系统的声音迷茫了些许,“我也不知道,那时候的我还不够强大,很多时候我都处于沉睡中,等最后一次苏醒,我只根据感应找到了你。”

张杌寻皱眉,莫非只有当上一任宿主死后,系统才会脱离去寻找下一任。

“你最后一次沉睡之前,他去了哪里,这你总该知道吧。”

“不知道。”系统回答,“但他把那里称作神祭之地。”

“这世上真的有神?”张杌寻万般不相信,他更觉得这是一种奇异的力量,就像系统和神树。

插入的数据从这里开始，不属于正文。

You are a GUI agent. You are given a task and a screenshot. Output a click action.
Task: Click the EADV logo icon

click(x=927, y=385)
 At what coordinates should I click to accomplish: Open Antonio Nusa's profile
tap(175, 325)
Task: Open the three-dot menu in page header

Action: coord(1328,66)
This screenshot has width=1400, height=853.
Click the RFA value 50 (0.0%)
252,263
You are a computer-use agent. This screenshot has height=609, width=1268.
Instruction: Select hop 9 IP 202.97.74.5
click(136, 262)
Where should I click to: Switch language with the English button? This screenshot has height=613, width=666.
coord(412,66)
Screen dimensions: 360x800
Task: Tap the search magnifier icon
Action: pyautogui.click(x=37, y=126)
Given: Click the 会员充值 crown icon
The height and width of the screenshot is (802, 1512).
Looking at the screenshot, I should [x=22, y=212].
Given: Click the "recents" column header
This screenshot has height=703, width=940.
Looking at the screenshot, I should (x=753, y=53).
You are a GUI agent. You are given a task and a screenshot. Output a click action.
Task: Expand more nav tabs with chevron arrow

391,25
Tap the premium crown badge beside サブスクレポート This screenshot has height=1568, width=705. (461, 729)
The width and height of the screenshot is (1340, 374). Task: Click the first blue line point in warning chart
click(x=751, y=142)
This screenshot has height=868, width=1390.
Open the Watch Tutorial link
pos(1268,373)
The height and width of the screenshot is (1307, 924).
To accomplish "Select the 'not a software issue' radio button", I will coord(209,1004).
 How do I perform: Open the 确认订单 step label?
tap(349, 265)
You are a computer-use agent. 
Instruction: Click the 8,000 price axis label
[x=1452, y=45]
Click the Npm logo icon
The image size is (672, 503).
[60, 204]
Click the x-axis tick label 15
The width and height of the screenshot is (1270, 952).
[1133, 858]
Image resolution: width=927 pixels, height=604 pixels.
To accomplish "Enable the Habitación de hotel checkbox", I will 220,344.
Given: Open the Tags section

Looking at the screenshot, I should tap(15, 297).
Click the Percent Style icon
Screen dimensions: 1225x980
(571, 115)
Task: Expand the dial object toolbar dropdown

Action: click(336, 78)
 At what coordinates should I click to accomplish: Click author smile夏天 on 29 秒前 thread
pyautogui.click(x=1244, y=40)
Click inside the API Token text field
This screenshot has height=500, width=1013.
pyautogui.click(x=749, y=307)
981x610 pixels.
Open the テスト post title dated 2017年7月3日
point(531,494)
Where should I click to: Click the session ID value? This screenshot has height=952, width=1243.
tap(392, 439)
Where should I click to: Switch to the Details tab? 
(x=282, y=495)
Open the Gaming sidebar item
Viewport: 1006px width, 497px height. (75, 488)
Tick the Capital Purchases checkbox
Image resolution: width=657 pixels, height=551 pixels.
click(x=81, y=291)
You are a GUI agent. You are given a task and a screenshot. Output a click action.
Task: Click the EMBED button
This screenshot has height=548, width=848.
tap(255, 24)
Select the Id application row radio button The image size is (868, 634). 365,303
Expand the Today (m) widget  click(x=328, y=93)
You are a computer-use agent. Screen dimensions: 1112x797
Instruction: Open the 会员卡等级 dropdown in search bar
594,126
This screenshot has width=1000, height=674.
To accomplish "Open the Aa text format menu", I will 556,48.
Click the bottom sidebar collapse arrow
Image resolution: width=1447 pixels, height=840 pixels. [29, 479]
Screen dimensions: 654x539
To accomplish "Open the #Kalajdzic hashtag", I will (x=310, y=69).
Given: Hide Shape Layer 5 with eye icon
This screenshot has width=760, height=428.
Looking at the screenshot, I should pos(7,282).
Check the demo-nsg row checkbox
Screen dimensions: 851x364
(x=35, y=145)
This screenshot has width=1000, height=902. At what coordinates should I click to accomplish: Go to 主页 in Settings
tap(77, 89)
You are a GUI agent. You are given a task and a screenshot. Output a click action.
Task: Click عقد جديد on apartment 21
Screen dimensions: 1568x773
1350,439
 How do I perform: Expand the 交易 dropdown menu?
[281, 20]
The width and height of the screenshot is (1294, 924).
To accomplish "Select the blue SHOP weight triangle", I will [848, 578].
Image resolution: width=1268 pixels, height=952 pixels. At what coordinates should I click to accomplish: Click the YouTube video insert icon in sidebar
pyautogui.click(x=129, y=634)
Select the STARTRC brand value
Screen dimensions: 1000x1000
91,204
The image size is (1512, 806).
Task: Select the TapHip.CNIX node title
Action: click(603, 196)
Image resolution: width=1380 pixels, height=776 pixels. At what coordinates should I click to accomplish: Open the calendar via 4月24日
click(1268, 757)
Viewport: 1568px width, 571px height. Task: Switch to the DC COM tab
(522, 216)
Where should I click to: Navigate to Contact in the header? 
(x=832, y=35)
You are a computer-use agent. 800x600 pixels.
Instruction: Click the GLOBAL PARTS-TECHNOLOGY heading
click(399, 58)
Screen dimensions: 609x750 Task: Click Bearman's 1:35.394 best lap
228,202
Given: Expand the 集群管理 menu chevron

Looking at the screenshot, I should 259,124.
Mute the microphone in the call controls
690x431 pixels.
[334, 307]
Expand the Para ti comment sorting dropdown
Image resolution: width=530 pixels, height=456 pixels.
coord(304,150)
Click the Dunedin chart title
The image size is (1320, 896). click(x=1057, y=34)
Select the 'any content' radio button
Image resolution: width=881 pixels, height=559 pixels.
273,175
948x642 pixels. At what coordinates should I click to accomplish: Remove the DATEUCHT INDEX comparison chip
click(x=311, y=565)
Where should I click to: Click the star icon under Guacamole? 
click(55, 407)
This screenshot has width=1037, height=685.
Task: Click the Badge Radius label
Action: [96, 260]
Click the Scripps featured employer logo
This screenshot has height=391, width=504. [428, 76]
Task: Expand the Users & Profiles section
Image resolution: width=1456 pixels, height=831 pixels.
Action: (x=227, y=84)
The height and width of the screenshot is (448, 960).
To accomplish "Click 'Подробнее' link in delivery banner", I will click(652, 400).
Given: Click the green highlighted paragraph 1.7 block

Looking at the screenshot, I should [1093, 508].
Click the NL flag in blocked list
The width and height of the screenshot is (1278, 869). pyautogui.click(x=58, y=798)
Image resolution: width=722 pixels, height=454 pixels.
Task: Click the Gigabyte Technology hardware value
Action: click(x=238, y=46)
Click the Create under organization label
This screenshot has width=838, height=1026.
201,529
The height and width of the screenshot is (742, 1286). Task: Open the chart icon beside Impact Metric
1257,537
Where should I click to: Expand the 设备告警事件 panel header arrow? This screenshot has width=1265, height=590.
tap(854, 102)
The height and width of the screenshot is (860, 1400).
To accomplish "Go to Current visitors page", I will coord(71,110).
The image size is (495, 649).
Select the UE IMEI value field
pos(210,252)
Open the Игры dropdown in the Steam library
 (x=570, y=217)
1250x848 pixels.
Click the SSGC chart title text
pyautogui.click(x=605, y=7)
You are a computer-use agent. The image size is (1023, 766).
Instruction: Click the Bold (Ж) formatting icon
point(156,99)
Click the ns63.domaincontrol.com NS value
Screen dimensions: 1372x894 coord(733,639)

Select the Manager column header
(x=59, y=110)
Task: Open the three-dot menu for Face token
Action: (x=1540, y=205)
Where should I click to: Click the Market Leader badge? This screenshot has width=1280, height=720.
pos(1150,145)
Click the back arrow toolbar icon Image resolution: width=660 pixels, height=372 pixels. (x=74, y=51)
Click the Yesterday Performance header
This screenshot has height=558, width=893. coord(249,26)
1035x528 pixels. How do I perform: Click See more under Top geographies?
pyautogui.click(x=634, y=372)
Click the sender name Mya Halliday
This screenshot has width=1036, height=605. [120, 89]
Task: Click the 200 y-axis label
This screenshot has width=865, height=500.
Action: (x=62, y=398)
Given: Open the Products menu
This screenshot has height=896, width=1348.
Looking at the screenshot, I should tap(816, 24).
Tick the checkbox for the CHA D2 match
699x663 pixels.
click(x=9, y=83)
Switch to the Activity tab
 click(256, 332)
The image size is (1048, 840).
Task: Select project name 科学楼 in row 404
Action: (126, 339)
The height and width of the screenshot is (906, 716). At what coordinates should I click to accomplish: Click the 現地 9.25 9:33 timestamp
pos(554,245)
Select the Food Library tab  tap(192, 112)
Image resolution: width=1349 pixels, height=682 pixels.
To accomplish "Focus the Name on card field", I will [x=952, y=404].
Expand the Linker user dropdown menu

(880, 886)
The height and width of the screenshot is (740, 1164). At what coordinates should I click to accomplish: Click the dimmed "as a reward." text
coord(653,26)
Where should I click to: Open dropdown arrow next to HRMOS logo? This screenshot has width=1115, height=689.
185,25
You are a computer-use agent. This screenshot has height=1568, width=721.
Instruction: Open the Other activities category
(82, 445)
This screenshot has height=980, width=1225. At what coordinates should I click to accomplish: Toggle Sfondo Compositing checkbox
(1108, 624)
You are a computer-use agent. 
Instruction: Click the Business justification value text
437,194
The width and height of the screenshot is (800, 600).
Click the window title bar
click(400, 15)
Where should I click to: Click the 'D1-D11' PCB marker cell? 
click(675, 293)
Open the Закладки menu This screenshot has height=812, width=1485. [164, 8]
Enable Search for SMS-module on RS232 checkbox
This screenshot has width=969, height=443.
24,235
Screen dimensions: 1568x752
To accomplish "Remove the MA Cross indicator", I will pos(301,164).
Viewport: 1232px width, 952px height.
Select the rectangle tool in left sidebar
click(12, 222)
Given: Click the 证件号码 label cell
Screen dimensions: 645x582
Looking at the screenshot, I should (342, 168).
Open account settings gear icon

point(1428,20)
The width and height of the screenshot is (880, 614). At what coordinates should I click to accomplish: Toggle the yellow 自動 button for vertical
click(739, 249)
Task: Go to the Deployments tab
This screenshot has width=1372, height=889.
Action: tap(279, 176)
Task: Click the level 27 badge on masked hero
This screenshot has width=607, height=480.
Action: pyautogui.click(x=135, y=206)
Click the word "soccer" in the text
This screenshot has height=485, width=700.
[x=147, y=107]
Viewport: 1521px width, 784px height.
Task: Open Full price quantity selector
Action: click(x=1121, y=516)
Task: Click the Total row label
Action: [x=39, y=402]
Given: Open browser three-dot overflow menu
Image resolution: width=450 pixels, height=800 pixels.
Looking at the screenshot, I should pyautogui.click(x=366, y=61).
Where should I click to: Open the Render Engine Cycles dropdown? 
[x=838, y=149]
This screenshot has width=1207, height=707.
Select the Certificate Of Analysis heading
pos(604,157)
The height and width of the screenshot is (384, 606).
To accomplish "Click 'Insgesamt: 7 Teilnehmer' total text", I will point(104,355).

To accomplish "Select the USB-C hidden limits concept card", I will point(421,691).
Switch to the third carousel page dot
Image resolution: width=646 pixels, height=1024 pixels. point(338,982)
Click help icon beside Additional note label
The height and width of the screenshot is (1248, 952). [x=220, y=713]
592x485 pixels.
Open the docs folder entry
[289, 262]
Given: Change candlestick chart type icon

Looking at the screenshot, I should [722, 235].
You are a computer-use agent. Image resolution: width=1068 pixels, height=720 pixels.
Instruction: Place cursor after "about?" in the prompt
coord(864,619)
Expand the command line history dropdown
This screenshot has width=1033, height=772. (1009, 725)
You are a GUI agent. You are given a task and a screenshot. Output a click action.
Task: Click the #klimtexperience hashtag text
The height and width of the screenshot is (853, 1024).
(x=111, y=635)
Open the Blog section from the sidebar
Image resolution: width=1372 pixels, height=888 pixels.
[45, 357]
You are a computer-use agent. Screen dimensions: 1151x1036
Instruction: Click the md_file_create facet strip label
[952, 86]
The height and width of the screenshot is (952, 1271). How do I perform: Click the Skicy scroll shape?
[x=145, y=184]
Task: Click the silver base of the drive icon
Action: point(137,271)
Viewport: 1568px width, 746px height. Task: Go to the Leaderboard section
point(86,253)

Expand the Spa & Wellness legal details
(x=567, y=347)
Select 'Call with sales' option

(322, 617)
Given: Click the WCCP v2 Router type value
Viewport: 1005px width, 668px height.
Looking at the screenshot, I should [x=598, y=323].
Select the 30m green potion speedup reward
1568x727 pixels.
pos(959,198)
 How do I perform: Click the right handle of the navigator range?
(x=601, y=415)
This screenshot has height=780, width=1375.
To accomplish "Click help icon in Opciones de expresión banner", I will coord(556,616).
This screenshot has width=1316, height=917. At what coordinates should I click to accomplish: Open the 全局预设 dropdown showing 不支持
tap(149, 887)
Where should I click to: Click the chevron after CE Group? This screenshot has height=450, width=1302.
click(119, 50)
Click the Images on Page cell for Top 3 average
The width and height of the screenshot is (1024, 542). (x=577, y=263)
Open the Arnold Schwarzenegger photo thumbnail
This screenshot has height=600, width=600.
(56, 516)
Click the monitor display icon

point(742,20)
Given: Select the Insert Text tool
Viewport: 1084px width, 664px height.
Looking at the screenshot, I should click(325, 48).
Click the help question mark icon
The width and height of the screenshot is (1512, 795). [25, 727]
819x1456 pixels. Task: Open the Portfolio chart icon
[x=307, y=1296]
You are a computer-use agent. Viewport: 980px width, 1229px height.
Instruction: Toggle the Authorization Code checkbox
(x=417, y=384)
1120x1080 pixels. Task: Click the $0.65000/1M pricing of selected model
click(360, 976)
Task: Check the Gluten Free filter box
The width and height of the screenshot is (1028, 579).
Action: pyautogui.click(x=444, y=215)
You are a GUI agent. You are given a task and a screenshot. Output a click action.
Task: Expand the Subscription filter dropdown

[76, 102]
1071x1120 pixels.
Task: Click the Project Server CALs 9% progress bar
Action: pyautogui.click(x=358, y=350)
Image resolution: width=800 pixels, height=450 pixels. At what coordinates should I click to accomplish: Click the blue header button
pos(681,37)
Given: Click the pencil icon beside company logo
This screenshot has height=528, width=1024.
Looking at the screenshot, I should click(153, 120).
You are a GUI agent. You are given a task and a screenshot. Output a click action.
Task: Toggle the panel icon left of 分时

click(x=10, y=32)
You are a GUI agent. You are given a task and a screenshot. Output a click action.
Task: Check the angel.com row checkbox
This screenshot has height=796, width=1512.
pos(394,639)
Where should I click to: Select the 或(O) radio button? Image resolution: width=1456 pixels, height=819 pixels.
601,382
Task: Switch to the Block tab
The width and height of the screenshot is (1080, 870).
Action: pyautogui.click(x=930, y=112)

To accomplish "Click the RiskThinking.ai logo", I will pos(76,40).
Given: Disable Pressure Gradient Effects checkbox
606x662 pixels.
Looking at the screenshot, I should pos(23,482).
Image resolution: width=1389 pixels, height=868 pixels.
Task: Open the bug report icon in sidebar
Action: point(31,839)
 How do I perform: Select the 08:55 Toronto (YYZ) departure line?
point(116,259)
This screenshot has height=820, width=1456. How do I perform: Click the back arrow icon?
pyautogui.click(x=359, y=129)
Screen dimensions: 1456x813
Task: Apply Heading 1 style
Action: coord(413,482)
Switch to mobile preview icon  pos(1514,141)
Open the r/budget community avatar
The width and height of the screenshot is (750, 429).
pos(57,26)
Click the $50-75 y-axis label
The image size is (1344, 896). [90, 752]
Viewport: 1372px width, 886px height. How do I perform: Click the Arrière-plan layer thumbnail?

“或许。”系统顿了下,“不同于人类神话体系中从古至今传颂的有载体的神,那是一种只存在于意识概念里的,虚无的神。”

虚无在科学里的说法是不存在,但在一部分唯心学者看来,虚无是宇宙终始之外的一种没有任何意义和属性的超时空,超物质的绝对存在,是万象之源,万物之归宿。

佛教中“虚无”是“空”,无不仅是一个独立的字,更是无为、无形、无己、无名,虚是若有若无,恍兮惚兮,杳冥玄妙的道炁状态,是有的载体。

虚无是人类意识无法穿透和触摸的一种无知觉状态,通常借以死亡的方式表现出来。

或许,张家守护的终极,汪家寻找的终极,就是虚无。

一切宇宙的秘密皆由虚无而产生,皆因虚无而闭锁。

絮因皆此,缘故皆起。

但张杌寻总觉得还有矛盾的地方,按理说,虚无即便是存在,它也不应该拥有意识,而显然,张家和古老部落之所以守护终极,正是因为预知到了终点降临时会发生非常可怕的事。

这和虚无的存在本身有了相悖的地方,青铜门后面的虚无,是存在着恶意的,又或者,是有恶意的东西利用了虚无,是吞噬?融合?

好复杂好复杂,张杌寻头疼的揉了揉眉心,收敛思绪,抱起那只分量不轻的大木箱子,跟在德仁身后,两人走出了屋子,往廊柱左边的房间走去。

德仁在一间屋子前停下,伸手推开木门,这个屋子向阳,窗外的金色阳光全照进来铺撒在地板上,暖洋洋的。

德仁示意张杌寻将箱子放在矮桌边,门外进来一个小喇嘛给桌上放了一壶热腾腾的酥油奶茶。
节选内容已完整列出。